• **What is required**
The first line of the entries below, the line containing "office@arti-robots.com (32, 1742)", and every line between them should be repeated exactly, and nothing else.

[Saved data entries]
● ● ●

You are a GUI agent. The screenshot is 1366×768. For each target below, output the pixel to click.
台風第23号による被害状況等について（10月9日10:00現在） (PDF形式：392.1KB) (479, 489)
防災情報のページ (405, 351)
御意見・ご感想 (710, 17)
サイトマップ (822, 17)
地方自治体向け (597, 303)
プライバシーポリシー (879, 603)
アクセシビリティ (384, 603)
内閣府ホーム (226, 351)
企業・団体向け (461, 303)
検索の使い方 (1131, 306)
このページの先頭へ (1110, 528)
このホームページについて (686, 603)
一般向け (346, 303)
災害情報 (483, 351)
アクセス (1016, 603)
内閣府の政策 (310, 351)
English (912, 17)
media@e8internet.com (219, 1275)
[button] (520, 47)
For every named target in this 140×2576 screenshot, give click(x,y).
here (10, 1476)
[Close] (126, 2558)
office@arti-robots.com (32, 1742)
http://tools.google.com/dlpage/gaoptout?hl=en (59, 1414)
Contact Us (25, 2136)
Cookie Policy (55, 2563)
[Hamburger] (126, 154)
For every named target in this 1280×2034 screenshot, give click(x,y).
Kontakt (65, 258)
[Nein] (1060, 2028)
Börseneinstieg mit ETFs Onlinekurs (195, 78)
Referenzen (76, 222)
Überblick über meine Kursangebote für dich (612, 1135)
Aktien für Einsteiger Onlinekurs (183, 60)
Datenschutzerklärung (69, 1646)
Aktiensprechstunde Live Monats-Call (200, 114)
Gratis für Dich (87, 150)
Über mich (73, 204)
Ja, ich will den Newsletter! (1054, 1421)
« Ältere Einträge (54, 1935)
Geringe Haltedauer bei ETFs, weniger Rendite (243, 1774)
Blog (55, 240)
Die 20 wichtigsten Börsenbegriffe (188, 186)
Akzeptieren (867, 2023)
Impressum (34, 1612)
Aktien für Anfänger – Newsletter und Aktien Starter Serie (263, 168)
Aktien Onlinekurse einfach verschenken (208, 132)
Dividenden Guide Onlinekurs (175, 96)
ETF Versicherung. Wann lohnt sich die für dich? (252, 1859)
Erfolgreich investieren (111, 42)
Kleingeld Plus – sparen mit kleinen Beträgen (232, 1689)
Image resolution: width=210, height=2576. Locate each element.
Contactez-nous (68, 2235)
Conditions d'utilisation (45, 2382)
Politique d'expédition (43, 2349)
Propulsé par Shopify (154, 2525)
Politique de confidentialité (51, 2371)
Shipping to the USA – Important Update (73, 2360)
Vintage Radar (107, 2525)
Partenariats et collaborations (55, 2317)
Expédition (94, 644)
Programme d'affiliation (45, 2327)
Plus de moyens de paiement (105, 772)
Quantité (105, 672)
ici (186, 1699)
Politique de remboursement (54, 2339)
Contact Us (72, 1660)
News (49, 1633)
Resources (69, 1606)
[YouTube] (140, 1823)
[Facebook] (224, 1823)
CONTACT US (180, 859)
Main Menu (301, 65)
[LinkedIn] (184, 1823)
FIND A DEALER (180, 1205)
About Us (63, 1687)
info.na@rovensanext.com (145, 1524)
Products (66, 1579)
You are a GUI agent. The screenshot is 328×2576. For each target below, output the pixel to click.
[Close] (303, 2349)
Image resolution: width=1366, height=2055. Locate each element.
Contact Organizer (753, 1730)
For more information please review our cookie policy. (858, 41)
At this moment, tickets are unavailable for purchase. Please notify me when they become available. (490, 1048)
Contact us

● ● ●

• **Written reply**
You are a GUI agent. The screenshot is 1366×768. For each target below, output the pixel to click.
台風第23号による被害状況等について（10月9日10:00現在） (PDF形式：392.1KB) (479, 489)
防災情報のページ (405, 351)
御意見・ご感想 (710, 17)
サイトマップ (822, 17)
地方自治体向け (597, 303)
プライバシーポリシー (879, 603)
アクセシビリティ (384, 603)
内閣府ホーム (226, 351)
企業・団体向け (461, 303)
検索の使い方 (1131, 306)
このページの先頭へ (1110, 528)
このホームページについて (686, 603)
一般向け (346, 303)
災害情報 (483, 351)
アクセス (1016, 603)
内閣府の政策 (310, 351)
English (912, 17)
media@e8internet.com (219, 1275)
[button] (520, 47)
For every named target in this 140×2576 screenshot, give click(x,y).
here (10, 1476)
[Close] (126, 2558)
office@arti-robots.com (32, 1742)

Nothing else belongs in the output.